----- Extracted information
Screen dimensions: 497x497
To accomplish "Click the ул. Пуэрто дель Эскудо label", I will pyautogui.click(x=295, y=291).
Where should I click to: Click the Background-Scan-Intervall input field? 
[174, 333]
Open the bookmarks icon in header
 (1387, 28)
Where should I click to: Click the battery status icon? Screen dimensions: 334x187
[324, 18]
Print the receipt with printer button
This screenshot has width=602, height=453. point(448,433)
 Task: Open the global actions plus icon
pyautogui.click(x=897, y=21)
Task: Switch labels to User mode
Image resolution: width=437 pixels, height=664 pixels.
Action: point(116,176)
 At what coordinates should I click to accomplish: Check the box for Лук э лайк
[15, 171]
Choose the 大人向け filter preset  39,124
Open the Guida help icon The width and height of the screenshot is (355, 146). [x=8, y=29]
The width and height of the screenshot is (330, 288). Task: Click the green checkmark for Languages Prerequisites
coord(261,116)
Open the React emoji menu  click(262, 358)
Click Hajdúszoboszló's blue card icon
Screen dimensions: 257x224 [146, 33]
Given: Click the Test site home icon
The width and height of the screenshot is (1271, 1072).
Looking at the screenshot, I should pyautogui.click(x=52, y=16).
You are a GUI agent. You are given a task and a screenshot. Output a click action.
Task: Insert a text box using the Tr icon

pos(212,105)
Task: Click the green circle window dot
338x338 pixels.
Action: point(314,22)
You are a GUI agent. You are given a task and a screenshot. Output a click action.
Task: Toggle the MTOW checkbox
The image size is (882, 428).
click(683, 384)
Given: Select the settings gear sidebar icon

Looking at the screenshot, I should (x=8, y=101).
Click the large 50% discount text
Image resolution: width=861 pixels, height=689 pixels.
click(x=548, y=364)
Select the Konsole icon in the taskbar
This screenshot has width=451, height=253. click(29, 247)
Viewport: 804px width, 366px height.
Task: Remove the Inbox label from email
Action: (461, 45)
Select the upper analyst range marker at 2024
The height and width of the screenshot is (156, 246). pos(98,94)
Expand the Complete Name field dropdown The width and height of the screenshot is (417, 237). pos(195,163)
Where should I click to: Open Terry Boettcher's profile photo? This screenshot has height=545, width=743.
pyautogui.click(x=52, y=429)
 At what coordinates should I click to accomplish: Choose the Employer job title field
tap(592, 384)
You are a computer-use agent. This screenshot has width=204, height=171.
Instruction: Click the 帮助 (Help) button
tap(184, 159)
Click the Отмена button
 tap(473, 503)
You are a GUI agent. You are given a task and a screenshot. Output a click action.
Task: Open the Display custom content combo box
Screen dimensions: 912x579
----------
### Goal of the exercise
Copy the lines above exactly, leaving every word as it is.

### Result of the task
Screen dimensions: 497x497
To accomplish "Click the ул. Пуэрто дель Эскудо label", I will pyautogui.click(x=295, y=291).
Where should I click to: Click the Background-Scan-Intervall input field? 
[174, 333]
Open the bookmarks icon in header
 (1387, 28)
Where should I click to: Click the battery status icon? Screen dimensions: 334x187
[324, 18]
Print the receipt with printer button
This screenshot has width=602, height=453. point(448,433)
 Task: Open the global actions plus icon
pyautogui.click(x=897, y=21)
Task: Switch labels to User mode
Image resolution: width=437 pixels, height=664 pixels.
Action: point(116,176)
 At what coordinates should I click to accomplish: Check the box for Лук э лайк
[15, 171]
Choose the 大人向け filter preset  39,124
Open the Guida help icon The width and height of the screenshot is (355, 146). [x=8, y=29]
The width and height of the screenshot is (330, 288). Task: Click the green checkmark for Languages Prerequisites
coord(261,116)
Open the React emoji menu  click(262, 358)
Click Hajdúszoboszló's blue card icon
Screen dimensions: 257x224 [146, 33]
Given: Click the Test site home icon
The width and height of the screenshot is (1271, 1072).
Looking at the screenshot, I should pyautogui.click(x=52, y=16).
You are a GUI agent. You are given a task and a screenshot. Output a click action.
Task: Insert a text box using the Tr icon

pos(212,105)
Task: Click the green circle window dot
338x338 pixels.
Action: point(314,22)
You are a GUI agent. You are given a task and a screenshot. Output a click action.
Task: Toggle the MTOW checkbox
The image size is (882, 428).
click(683, 384)
Given: Select the settings gear sidebar icon

Looking at the screenshot, I should (x=8, y=101).
Click the large 50% discount text
Image resolution: width=861 pixels, height=689 pixels.
click(x=548, y=364)
Select the Konsole icon in the taskbar
This screenshot has width=451, height=253. click(29, 247)
Viewport: 804px width, 366px height.
Task: Remove the Inbox label from email
Action: (461, 45)
Select the upper analyst range marker at 2024
The height and width of the screenshot is (156, 246). pos(98,94)
Expand the Complete Name field dropdown The width and height of the screenshot is (417, 237). pos(195,163)
Where should I click to: Open Terry Boettcher's profile photo? This screenshot has height=545, width=743.
pyautogui.click(x=52, y=429)
 At what coordinates should I click to accomplish: Choose the Employer job title field
tap(592, 384)
You are a computer-use agent. This screenshot has width=204, height=171.
Instruction: Click the 帮助 (Help) button
tap(184, 159)
Click the Отмена button
 tap(473, 503)
You are a GUI agent. You are given a task and a screenshot. Output a click action.
Task: Open the Display custom content combo box
Screen dimensions: 912x579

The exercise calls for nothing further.